26 Fevereiro, 2024

Stoltenberg convoca Conselho NATO-Ucrânia para discutir últimos ataques russos

O secretário-geral da Aliança Atlântica, Jens Stoltenberg, convocou uma reunião do Conselho NATO-Ucrânia para dia 10 de janeiro para discutir os últimos bombardeamentos russos no país invadido desde 24 de fevereiro de 2022.

© FACEBOOK | Jens Stoltenberg

 

O anúncio foi feito pelo porta-voz da Organização do Tratado do Atlântico Norte (NATO), Dylan White, na rede social X (antigo Twitter).

O pedido de reunião do organismo que tem como propósito aproximar a Ucrânia da NATO foi feito pelo ministro dos Negócios Estrangeiros ucraniano, Dmytro Kuleba.

O Conselho NATO-Ucrânia nasceu em julho de 2023. Foi uma das conclusões da cimeira da Aliança Atlântica organizada em território lituano, com o objetivo de aproximar as decisões militares da organização político-militar da qual Portugal também faz parte e a Ucrânia, país que quer aderir, mas ainda não tem condições para o fazer, nomeadamente por estar em guerra.

Recentemente a Rússia fez os maiores bombardeamentos do último ano em território ucraniano, atingindo as duas principais cidades do país.

Os ataques com drones (aeronaves sem tripulação) têm aumentado, assim como a sua intensidade.

O ano começa cheio de incerteza para a Ucrânia, que apesar de ouvir uma e outra vez que tem o apoio inequívoco dos países da NATO, está a ver um desgaste no apoio financeiro, político e militar ao país.

Na União Europeia (a maior parte dos países pertencem à NATO), o bloqueio húngaro prevaleceu até hoje e sem aprovação de um apoio de 50 mil milhões de euros as Forças Armadas ucranianas podem ser incapazes de resistir às investidas das tropas russas.

Em simultâneo, os 27 do bloco comunitário europeu poderão falhar a aquisição de um milhão de munições de artilharia prometidas para março.

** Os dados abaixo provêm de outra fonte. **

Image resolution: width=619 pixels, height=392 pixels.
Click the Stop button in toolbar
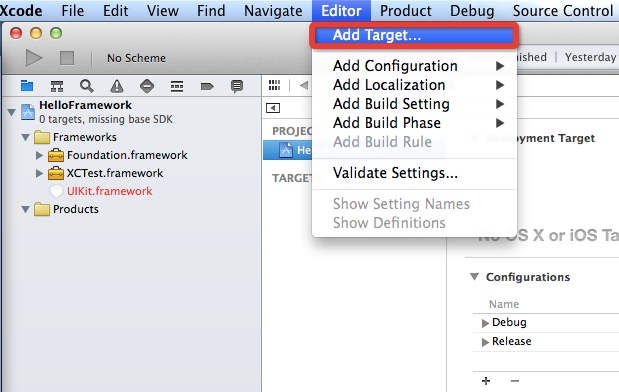pyautogui.click(x=67, y=58)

Do outro lado do Atlântico, nos Estados Unidos da América, o apoio de Washington é praticamente nulo, apesar de a Casa Branca insistir que permanece ao lado do país invadido por Moscovo há quase dois anos.

O problema está no Congresso norte-americano, com um desgaste entre os congressistas, principalmente os republicanos, e as atenções voltadas internamente para as eleições presidenciais de novembro e externamente para o conflito no Médio Oriente, que começou por ser entre Israel e o movimento islamista Hamas, mas as tensões alastraram a toda a região e grande parte da comunidade internacional a criticar as decisões militares de Telavive e organizações civis a considerarem que está em causa um genocídio de palestinianos na Faixa de Gaza.

O Presidente ucraniano, Volodymyr Zelensky, passou o último ano a insistir na necessidade de o país receber aeronaves de combate, nomeadamente os F-16 (também utilizados por Portugal), mas a formação de pilotos ainda está a decorrer e a entrega das aeronaves foi mais demorada do que a Ucrânia queria (em parte devido a um ceticismo inicial dos países que apoiam a Ucrânia).

Se o primeiro ano foi de resistência para as tropas ucranianas, o segundo foi caracterizado por analistas e responsáveis militares como um ano de impasse, com poucos avanços e menos território anexado pela Rússia recuperado pelas tropas ucranianas.

Contudo, nas últimas semanas as tropas leais ao Kremlin intensificaram os bombardeamentos a edifícios residenciais e infraestruturas críticas.

O Presidente russo, Vladimir Putin, justificou os últimos ataques com uma retaliação contra o bombardeamento da cidade russa de Belgorod.